» **Task prompt**
Give back the entries verbatim.
===== Excerpted data =====
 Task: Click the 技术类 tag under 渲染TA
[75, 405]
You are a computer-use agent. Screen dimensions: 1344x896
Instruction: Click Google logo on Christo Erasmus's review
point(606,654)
=====
» **Solution to the exercise**
 Task: Click the 技术类 tag under 渲染TA
[75, 405]
You are a computer-use agent. Screen dimensions: 1344x896
Instruction: Click Google logo on Christo Erasmus's review
point(606,654)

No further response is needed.